Problem to solve – Return the run of lines below that opens with the line containing "This screenshot has width=874, height=446." and closes with the line containing "Screen dimensions: 480x854", keeping each one exact.

++++++++

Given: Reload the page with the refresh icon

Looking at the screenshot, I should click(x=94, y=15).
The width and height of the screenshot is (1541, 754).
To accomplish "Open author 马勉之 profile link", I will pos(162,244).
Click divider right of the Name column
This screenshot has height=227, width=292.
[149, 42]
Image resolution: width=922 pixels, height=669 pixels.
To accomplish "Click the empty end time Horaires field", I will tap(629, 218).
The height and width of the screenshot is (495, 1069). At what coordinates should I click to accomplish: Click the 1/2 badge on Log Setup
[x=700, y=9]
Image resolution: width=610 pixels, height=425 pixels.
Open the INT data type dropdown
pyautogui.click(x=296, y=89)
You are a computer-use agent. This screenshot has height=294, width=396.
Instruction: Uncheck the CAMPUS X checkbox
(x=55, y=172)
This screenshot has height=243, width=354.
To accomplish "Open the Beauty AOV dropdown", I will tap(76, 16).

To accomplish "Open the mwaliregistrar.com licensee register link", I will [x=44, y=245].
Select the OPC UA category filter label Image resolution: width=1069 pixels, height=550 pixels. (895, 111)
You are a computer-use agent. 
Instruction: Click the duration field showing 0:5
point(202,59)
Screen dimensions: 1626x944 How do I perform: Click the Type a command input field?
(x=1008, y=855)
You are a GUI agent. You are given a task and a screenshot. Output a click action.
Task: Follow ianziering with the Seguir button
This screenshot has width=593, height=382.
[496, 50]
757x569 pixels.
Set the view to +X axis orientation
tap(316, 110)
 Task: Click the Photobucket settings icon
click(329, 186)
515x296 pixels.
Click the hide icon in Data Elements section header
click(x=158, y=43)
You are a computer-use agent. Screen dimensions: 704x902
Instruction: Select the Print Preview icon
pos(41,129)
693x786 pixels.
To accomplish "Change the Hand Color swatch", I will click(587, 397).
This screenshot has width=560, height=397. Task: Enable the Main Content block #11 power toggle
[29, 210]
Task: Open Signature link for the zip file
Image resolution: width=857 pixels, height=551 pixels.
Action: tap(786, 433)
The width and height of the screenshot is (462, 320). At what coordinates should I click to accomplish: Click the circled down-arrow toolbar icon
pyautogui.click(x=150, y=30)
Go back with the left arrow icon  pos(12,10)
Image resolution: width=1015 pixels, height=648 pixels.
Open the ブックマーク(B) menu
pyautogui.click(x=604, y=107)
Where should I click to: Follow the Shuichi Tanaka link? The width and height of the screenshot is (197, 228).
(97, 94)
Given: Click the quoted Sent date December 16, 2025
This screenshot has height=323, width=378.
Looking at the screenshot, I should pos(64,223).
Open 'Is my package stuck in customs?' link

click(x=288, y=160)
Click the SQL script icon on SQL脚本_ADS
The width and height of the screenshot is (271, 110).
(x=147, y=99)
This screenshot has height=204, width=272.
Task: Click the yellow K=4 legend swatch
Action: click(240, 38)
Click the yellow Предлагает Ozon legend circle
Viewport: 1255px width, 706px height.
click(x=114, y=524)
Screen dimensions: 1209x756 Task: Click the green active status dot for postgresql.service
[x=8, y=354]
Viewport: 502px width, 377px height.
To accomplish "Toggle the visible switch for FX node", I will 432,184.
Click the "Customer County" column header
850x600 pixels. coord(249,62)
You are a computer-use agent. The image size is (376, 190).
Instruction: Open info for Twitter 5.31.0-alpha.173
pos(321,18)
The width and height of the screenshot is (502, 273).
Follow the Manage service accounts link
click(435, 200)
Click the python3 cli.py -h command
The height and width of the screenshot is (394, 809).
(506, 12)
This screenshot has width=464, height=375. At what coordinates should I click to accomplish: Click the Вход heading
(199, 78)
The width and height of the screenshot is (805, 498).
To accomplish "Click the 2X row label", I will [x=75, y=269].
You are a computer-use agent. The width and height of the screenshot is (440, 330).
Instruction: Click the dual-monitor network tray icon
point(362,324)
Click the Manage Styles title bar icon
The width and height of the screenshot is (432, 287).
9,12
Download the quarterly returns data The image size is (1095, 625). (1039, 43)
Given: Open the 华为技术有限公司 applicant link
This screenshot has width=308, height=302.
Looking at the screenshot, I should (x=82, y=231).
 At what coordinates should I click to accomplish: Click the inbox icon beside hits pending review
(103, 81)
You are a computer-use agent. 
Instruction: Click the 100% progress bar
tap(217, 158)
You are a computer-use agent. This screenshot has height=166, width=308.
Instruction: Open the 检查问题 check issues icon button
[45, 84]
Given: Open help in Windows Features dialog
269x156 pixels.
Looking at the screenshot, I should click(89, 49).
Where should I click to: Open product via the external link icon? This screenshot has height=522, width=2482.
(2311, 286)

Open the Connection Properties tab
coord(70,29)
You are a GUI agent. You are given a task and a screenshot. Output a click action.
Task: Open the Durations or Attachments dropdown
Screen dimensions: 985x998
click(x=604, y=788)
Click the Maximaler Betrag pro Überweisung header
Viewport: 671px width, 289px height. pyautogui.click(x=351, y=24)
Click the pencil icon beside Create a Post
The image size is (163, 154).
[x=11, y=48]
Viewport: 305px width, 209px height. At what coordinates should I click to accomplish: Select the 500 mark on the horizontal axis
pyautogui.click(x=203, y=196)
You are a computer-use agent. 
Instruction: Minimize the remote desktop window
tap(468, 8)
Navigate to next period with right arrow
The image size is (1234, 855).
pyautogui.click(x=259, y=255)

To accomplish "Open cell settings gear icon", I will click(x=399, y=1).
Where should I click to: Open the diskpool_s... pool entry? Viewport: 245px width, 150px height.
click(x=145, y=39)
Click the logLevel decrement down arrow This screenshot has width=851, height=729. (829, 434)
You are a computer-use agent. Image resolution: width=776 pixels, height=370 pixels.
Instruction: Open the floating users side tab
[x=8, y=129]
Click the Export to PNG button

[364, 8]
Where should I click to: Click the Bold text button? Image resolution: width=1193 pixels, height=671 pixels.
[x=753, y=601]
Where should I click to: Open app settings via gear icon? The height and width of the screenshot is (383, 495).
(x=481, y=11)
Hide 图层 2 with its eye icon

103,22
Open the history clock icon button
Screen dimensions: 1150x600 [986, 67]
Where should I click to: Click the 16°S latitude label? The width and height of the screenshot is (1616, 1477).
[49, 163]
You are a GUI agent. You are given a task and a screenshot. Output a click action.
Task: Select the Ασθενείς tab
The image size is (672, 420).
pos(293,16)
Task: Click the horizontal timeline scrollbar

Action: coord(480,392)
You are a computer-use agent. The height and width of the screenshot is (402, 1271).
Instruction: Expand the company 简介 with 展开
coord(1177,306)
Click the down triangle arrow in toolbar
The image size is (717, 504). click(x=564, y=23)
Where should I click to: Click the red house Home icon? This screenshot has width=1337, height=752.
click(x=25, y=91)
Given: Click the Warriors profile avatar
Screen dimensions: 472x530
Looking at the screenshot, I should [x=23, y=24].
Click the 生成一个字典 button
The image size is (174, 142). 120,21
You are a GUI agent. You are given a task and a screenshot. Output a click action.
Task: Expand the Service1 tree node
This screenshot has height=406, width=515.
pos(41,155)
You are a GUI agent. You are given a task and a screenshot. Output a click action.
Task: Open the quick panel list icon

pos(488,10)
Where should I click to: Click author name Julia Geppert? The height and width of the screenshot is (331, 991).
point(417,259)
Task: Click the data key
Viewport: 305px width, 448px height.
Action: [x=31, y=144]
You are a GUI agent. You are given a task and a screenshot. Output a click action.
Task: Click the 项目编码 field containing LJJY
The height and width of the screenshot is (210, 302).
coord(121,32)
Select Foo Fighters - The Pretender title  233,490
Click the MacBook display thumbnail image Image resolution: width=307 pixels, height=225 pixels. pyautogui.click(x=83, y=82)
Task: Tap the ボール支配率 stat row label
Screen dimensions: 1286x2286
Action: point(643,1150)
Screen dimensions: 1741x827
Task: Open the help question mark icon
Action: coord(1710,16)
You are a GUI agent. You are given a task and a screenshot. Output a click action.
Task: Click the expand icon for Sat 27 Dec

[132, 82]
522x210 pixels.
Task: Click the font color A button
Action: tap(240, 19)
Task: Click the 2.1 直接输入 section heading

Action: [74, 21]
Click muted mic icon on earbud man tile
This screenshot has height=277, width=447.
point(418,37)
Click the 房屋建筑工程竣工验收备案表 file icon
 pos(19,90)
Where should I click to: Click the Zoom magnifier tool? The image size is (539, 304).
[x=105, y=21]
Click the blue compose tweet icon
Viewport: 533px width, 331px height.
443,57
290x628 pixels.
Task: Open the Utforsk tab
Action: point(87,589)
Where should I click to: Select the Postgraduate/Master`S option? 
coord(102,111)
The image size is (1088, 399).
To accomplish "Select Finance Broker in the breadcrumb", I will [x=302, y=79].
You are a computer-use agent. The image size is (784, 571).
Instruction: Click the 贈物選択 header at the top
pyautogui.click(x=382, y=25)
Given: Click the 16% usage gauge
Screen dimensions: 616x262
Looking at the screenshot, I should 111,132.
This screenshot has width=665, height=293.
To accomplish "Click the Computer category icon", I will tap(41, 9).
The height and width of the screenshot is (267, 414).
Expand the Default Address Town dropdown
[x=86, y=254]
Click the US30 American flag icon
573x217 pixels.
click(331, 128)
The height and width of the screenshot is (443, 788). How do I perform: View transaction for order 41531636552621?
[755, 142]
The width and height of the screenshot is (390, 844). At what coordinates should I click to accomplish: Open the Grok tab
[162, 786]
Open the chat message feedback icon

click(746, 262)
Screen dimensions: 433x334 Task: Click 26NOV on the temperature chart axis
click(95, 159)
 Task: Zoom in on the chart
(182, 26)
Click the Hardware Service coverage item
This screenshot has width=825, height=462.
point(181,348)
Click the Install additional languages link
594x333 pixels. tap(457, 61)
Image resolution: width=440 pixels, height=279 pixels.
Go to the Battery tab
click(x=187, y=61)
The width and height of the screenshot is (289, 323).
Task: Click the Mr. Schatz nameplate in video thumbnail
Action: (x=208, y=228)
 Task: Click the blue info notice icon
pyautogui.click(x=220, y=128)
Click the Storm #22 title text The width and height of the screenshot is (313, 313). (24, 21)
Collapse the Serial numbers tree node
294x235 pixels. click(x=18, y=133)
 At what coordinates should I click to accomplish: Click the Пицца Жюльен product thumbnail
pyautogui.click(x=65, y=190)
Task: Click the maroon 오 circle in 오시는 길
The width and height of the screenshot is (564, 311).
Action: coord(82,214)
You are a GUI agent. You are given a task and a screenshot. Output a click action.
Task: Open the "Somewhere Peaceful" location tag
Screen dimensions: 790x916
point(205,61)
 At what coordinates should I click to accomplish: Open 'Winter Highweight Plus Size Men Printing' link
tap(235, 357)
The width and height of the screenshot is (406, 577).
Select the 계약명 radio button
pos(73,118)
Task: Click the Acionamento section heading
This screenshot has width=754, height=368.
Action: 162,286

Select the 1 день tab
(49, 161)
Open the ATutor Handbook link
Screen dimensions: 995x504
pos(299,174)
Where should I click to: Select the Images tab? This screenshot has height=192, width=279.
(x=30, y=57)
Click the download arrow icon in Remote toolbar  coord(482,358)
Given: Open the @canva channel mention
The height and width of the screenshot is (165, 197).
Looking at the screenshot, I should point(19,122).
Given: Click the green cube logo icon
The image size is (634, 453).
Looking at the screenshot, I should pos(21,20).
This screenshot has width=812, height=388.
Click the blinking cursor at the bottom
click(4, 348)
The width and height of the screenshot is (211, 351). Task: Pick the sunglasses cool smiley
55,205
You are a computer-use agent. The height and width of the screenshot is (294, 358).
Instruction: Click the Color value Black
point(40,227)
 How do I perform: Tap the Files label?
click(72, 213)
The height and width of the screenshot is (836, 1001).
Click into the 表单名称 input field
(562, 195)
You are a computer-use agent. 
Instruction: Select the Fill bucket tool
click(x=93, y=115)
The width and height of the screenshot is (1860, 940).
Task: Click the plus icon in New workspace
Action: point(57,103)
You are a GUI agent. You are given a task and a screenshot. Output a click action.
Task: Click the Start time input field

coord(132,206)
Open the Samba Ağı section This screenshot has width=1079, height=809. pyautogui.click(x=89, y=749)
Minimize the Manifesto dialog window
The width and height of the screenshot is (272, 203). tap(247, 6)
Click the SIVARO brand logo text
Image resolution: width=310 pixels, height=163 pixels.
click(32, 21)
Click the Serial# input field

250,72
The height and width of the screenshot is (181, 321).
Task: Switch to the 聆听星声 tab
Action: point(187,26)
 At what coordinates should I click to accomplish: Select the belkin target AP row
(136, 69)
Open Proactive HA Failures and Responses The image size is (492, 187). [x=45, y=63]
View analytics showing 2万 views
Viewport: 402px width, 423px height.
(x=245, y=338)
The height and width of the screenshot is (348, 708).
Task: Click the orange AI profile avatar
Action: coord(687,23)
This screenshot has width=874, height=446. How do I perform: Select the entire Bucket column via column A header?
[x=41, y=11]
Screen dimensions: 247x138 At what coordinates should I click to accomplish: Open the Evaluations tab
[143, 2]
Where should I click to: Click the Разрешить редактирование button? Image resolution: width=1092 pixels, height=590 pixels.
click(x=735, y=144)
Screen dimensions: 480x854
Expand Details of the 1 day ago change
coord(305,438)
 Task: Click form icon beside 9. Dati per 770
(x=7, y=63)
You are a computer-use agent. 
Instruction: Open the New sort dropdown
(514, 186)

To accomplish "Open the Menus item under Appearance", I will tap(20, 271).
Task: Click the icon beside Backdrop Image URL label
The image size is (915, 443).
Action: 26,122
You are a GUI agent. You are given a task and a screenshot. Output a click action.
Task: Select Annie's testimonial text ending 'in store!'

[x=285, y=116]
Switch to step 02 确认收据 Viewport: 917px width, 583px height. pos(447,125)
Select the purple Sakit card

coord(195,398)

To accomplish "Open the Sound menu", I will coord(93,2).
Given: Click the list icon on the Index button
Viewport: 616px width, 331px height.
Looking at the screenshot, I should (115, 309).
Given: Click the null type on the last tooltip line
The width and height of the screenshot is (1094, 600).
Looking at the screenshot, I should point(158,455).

++++++++

Response box –
This screenshot has width=874, height=446. How do I perform: Select the entire Bucket column via column A header?
[x=41, y=11]
Screen dimensions: 247x138 At what coordinates should I click to accomplish: Open the Evaluations tab
[143, 2]
Where should I click to: Click the Разрешить редактирование button? Image resolution: width=1092 pixels, height=590 pixels.
click(x=735, y=144)
Screen dimensions: 480x854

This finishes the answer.